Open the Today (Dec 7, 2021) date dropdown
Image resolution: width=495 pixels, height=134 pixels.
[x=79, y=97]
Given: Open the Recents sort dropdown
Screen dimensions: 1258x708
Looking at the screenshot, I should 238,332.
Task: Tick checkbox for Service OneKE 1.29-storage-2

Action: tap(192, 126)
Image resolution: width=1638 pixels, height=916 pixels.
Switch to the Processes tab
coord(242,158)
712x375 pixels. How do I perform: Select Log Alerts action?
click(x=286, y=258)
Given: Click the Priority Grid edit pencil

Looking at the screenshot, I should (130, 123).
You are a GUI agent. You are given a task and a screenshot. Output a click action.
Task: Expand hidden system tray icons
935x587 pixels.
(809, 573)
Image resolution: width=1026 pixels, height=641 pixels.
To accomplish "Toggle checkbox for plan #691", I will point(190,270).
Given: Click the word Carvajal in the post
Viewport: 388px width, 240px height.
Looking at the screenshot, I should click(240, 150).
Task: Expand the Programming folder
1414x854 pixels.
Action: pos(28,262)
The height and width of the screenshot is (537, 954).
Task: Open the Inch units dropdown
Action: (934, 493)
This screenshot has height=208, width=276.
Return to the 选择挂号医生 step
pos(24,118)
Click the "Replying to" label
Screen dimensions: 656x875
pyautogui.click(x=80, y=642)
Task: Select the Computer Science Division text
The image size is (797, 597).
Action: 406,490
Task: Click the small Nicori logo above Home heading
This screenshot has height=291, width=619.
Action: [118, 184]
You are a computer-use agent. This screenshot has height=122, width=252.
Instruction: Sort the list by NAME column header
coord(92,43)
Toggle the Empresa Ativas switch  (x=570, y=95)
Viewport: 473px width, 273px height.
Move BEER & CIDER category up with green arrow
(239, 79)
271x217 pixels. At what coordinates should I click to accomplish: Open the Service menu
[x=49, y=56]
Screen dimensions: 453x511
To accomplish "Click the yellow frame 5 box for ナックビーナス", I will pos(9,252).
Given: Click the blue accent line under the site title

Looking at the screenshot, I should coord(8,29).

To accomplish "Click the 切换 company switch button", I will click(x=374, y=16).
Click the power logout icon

____________________

### Required work
Find each line of the records above that contains the word "will", and copy those lines in full.

### Response to the exercise
To accomplish "Toggle checkbox for plan #691", I will point(190,270).
To accomplish "Click the yellow frame 5 box for ナックビーナス", I will pos(9,252).
To accomplish "Click the 切换 company switch button", I will click(x=374, y=16).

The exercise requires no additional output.